For the first stage, we would start with SendMessageBatch function. This allows us to send 10 messages in a single request, Since we are charged per request and our message size is extremely low , we can comfortably send 10 messages together at the cost of 1.

The input for SendMessageBatch is the queue url and an array of SendMessageBatchRequestEntry( It contains the details of a single Amazon SQS message along with an ID, which is exactly the same details we have for SendMessage function)

Now, Since we have multiple goroutines(User level thread) who can push messages to SQS, Maintaining an array of messages with maximum size 10 is not trivial. Moreover we want to have a mechanism where we send message at least once within a time interval(Let’s call this time t)

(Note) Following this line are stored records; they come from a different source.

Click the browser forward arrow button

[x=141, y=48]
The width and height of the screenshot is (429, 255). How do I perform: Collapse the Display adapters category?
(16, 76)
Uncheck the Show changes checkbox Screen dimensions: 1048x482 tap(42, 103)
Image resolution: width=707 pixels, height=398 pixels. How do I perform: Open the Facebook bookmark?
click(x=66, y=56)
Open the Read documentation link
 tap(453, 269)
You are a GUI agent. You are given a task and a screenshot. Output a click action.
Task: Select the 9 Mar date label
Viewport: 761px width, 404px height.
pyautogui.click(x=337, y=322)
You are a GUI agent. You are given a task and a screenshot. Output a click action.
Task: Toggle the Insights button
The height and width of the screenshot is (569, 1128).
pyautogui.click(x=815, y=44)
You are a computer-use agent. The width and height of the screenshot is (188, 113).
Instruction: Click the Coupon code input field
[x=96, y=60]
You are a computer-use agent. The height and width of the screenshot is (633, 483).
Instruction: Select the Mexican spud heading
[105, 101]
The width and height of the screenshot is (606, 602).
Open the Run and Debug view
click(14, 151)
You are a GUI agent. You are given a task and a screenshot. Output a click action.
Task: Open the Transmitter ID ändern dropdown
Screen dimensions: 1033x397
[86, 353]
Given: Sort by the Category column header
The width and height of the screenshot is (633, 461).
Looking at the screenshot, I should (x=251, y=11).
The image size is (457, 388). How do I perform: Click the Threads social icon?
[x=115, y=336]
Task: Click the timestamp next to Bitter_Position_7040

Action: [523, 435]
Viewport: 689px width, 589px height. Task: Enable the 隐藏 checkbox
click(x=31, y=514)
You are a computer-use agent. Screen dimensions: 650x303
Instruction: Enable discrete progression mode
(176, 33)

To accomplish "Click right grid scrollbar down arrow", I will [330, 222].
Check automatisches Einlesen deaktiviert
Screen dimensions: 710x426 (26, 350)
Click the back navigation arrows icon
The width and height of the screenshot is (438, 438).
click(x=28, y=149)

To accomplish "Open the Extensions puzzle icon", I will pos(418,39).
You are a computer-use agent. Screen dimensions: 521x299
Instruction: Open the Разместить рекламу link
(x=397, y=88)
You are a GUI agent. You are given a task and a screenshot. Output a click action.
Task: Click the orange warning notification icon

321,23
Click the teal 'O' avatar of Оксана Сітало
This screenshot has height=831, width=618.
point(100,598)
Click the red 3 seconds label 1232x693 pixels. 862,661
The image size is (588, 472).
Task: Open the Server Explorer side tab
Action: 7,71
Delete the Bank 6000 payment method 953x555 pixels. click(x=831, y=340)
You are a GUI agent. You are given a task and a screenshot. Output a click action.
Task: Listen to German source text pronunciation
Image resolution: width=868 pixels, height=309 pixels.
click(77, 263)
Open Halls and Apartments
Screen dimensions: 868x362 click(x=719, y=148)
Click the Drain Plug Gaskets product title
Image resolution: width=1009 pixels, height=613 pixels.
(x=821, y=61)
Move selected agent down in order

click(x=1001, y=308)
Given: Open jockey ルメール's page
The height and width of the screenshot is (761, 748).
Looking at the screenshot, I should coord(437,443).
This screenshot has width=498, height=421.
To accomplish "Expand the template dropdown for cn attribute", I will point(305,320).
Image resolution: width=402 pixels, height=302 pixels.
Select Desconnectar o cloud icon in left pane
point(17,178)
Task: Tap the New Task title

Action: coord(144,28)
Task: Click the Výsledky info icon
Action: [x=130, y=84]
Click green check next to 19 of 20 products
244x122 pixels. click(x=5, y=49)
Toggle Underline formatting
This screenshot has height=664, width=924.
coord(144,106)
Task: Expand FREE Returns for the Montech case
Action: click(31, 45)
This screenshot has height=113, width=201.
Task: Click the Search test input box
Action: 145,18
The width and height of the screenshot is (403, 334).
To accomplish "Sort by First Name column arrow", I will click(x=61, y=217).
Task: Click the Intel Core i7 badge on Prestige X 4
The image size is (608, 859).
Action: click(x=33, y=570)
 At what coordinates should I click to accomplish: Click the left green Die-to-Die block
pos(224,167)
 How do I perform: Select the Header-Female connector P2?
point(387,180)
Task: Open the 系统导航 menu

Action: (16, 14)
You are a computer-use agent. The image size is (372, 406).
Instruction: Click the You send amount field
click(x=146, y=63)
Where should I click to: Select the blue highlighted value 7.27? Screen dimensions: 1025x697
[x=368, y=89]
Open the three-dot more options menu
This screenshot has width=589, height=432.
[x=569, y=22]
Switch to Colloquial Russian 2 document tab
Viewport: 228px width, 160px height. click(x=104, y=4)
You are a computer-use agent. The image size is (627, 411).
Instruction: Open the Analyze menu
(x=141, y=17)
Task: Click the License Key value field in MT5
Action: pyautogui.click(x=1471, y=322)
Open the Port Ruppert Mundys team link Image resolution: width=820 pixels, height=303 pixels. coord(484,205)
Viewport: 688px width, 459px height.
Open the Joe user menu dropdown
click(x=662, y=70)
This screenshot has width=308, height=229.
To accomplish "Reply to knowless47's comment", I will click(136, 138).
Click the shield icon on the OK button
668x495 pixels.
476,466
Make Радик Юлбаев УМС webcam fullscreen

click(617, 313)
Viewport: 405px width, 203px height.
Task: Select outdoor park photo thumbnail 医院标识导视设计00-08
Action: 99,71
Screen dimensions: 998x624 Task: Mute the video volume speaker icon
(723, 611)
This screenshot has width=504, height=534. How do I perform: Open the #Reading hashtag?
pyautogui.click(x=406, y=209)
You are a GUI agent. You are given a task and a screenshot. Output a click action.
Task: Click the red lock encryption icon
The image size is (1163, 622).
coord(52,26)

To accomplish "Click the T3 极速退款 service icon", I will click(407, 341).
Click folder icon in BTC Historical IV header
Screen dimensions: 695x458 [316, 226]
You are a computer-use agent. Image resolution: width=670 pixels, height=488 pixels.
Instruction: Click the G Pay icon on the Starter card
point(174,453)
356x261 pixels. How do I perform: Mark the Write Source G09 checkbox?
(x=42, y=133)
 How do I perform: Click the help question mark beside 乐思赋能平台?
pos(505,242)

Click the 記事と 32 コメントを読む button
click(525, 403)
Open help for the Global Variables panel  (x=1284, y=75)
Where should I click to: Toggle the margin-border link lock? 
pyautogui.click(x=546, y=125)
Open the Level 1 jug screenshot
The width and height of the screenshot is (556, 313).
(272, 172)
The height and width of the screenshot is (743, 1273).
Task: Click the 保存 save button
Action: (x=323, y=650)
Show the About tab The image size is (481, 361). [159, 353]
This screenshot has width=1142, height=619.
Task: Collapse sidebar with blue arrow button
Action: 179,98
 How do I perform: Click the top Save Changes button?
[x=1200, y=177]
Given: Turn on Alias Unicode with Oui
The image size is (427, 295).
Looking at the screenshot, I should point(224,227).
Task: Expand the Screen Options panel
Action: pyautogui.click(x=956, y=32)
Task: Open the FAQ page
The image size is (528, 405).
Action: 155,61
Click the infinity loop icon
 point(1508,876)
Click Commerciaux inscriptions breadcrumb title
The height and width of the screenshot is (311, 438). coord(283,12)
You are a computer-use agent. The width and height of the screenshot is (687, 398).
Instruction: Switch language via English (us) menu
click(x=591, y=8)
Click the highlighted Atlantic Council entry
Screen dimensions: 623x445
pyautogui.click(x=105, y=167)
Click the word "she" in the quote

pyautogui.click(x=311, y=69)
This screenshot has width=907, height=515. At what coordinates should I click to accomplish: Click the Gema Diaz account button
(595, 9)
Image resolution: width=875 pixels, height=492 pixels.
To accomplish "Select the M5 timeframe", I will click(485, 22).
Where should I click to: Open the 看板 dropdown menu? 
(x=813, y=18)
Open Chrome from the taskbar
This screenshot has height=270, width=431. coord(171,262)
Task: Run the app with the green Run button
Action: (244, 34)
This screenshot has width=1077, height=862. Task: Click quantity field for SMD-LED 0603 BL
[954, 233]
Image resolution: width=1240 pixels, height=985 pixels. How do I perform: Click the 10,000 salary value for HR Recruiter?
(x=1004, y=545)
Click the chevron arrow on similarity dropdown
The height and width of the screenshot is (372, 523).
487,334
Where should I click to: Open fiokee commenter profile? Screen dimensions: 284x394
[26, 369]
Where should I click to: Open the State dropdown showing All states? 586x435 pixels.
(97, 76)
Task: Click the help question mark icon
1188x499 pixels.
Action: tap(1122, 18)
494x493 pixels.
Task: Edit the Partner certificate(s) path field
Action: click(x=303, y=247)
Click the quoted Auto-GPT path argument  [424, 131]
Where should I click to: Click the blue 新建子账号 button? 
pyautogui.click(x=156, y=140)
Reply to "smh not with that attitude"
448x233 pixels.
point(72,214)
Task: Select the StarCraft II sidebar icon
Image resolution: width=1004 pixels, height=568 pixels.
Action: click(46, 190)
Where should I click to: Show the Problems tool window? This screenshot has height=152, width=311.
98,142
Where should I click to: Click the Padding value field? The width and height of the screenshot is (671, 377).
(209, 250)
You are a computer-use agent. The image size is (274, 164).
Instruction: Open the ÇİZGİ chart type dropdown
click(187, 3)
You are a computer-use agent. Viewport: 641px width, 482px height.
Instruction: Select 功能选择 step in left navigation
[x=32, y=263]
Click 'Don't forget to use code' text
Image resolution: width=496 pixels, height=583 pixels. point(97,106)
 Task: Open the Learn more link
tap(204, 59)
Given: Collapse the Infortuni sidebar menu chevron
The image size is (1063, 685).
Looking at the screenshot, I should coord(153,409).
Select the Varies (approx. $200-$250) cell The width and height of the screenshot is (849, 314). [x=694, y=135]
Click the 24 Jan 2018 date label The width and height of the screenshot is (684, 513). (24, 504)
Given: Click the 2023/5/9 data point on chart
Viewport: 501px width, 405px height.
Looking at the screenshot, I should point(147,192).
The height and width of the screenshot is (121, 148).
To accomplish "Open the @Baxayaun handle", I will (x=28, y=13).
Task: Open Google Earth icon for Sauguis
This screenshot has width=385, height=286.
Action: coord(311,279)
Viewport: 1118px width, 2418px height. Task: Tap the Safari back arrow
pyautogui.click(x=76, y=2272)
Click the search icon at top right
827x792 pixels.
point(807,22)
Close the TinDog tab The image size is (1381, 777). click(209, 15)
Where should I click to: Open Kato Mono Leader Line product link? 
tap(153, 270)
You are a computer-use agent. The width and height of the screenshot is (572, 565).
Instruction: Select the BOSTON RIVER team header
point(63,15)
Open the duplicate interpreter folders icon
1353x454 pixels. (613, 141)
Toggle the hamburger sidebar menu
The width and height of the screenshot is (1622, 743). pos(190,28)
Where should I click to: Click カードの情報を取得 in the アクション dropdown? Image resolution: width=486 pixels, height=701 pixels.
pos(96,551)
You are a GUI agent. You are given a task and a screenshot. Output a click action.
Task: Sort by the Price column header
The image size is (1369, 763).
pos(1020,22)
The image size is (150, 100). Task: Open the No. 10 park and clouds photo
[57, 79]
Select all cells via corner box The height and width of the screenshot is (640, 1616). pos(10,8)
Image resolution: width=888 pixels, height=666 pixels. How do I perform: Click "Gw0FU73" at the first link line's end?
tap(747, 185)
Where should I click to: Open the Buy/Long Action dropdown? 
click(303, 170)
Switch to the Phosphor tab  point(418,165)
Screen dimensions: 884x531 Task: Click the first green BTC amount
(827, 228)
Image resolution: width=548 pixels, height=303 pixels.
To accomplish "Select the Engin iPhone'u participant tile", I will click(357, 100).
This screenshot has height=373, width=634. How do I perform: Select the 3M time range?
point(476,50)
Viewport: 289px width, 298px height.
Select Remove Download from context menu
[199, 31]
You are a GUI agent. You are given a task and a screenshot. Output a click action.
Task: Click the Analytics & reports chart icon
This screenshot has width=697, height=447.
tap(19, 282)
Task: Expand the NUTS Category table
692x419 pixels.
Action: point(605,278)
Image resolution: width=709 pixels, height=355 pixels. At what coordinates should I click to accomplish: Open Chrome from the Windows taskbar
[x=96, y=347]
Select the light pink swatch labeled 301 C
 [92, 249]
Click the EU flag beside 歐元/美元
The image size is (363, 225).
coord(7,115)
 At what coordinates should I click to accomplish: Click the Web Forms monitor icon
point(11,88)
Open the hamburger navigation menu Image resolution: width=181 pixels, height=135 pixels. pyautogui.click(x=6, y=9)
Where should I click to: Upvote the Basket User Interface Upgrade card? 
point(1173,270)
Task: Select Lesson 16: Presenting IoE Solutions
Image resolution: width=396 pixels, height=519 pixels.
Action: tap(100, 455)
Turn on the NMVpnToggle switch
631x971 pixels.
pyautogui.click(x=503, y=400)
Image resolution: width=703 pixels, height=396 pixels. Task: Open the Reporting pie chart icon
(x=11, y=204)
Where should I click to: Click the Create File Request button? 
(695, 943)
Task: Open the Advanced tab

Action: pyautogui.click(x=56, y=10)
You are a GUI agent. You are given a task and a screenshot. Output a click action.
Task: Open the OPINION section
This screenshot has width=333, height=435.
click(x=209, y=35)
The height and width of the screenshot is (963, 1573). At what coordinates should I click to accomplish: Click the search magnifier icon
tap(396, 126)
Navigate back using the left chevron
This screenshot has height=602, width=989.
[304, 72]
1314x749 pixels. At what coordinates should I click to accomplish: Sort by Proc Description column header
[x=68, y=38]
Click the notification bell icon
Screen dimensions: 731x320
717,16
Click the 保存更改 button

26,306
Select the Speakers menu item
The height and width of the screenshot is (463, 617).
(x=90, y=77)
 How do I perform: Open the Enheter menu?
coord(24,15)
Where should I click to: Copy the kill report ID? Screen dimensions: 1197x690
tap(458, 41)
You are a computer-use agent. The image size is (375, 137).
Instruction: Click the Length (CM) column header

So, To summarize Send Message Batch when we have received 10 messages or t time has elapsed, whichever happens first.

Architecture

Architecture Diagram

SendMessage

We would be making use of golang channels.

3 blocks in this architecture. Each block is a separate goroutine or a set of goroutines

S - SendMessage Block

Every goroutine that wants to send a message would call the SendMessageBlock, it would add the message to the channel(calling this channel messageChannel)

B - Batching Block

This goroutine would keep on creating the array of messages we are going to send through SendMessageBatch

It would read messages from the messageChannel and also maintain a ticker(which would repeatedly send message to tickerChannel after every time interval t) It would maintain an array of messages (calling it batch)and keep pushing messages it receives from the messageChannel. When the number of messages read from messageChannel reaches 10 or if we recieve a signal from tickerChannel, push batch to batchChannel

** Pseduo Code **

func batcher(messageChannel chan genericEntry, t time.Duration) {  
    var ticker *time.Ticker //Maintain a ticker
    ticker = time.NewTicker(t)
    defer ticker.Stop()
     
    batchChannel := make(chan []message)
     
    go c.dispatcher(jobs, op, &dispatchers)
 
    for {
        var batch [10]message
        for {
            select {
            case msg := <-messageChannel:
                batch = append(batch, entry)
                if len(batch) < 10 {
                    // batch hasn't filled up yet, continue to wait
                    continue
                }
            case <-ticker.C:
                //ticker sends a signal that t time has passed
                if len(batch) < 1 {
                    // time's up but nothing to dispatch, continue to wait
                    continue
                }
            }
            batchChannel <- batch
            break // break inner loop, create a new batch
        }
    }
}

D - Dispatcher Block

This goroutine would be pushing the messages to SQS

It would keep on recieving from batchChannel. The moment it recieves a batch, it would simply push to SQS using SendMessageBatch function. We can keep track of number of messages sent and number of times SendMessageBatch action is called inside this function.

ReceiveMessage

There won’t be a lot of changes in recieveMessage. We currently receive upto 10 messages together, This won’t change.

DeleteMessage

Exactly the same architecture as SendMessage. We can reduce DeleteMessage requests by upto 10 times as well using the DeleteMessageBatch request.

Impact

Reduction in number of SendMessage and DeleteMessage requests by upto 10 times.